Texte extrait:
━━━━━━━━━━━━━━━━━━━━

Frédérique Germanaud, Journal pauvre

Résultat de recherche d'images pour "frederique germanaud"Le Journal pauvre de Frédérique Germanaud s'étend sur une année, de juillet 2015 à juin 2016. L'auteure prend un congé sabbatique  pour se consacrer à son écriture et approfondir sa maîtrise de la peinture. Après l'emploi salarié aliénant, l'apprentissage de "la vie pauvre" est un autre métier qui ne va pas sans fatigue. 
Entre cueillette de prunes sauvages et chaussettes trouées, migraines, névralgies maxillo-faciales et consultations anxieuses du compte en banque, Frédérique Germanaud procède aux dernières retouches de son roman Courir à l'aube, donne des lectures dans des bibliothèques ou anime des ateliers d'écriture autour "des objets de l'exil". 
Grande marcheuse parmi les paysages urbains et ruraux, elle arpente aussi les territoires littéraires qui lui sont chers : Antoine Emaz, Valérie Rouzeau, Françoise Ascal et Pascal Quignard parmi d'autres, dont Rick Bass, auteur du magistral Journal des cinq saisons.
Sept haïkus de Bashô jalonnent également ce journal intime et extime qui aborde sans excès théorique les grandes questions de la création, en arts comme en littérature.

Extraits :

Marcher, marcher, en utilité, méditation, création, thérapie. Récupérer, utiliser les objets jusqu'à ce qu'ils deviennent hors d'usage. Recycler, retaper. Ne pas gâcher la nourriture. Traverser la ville les poches vides. Entrer en fraude à la piscine. Nager au lac, à la rivière. Tailler le jasmin d'hiver qui envahit la fenêtre de la salle de bain. Faire toute sa place au silence. Laisser errer le regard, ne pas mettre d'intention dans chaque acte, laisser venir, laisser faire. J'ai onze mois devant moi pour tailler dans ce qui m'envahit depuis des années, pour faire un peu de clarté. En fin de journée, cueillir les fruits du jeune mirabellier que j'ai planté au jardin. Une poignée de prunes.

━━━━━━━━━━━━━━━━━━━━

Bloc de données:
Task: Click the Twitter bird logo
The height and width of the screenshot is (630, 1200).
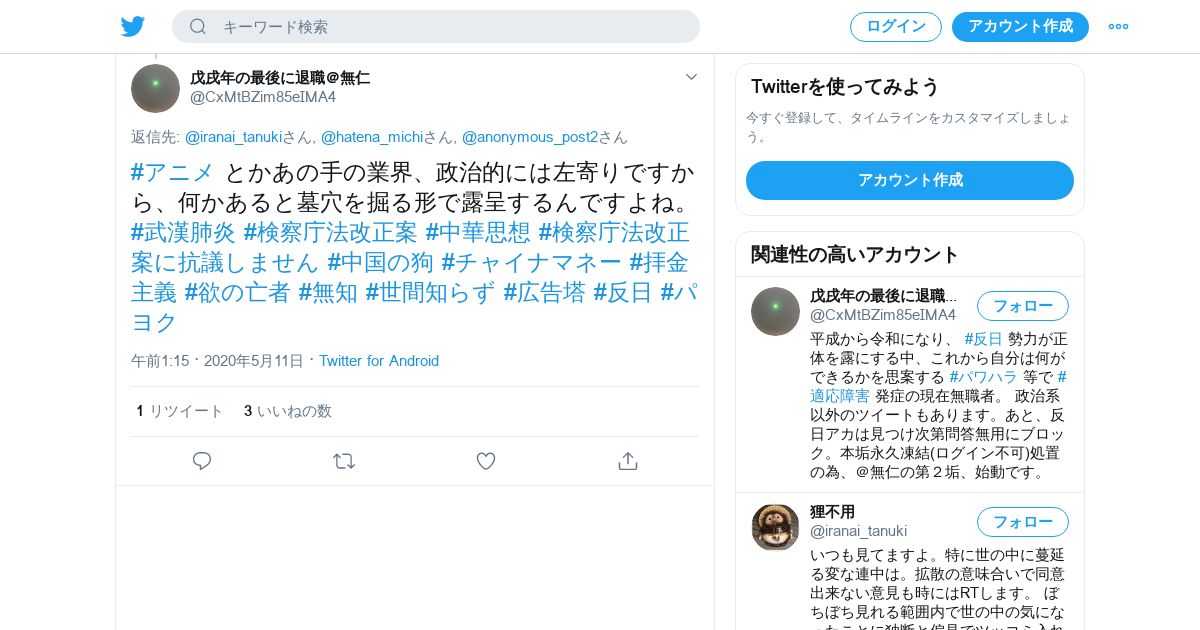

━━━━━━━━━━━━━━━━━━━━

À faire:
1. D'après le texte sur le Journal pauvre, sur quelle période ce journal s'étend-il ?
2. Donnez la suite du texte sur le Journal pauvre, à partir de sa dernière phrase.
Les lignes n'ont aucun rapport avec le texte sur le Journal pauvre.

Liste des réponses:
1. De juillet 2015 à juin 2016.

2.
*

Je suis l'enfant de deux mondes : l'outre-méditerranée ensoleillée, aisée, arrogante et rancunière ; la ruralité de l'ouest, taiseuse, rude, impitoyable. La ville et la campagne. L'Algérie et la France. La mer et la terre. Grand-père maternel enseignant, grand-père paternel gardien de prison. Tous deux fonctionnaires. Des grands-mères m'ayant oubliée. L'eczéma m'attaque la main droite, puis le pied droit. Le côté droit, celui de la raison, de la famille.



Lisez sans tarder le Journal pauvre de Frédérique Germanaud. Il exprime humblement la liberté de l'humain qui travaille à s'affranchir des jougs consuméristes. Il fait du bien dans ce monde livré en pâture à toutes les voracités. Publié aux éditions La clé à molette, il coûte 13, 50 €.

Courir à l'aube et Quatre-vingt-dix motifs, chez le même éditeur, sont aussi chroniqués sur ce blog.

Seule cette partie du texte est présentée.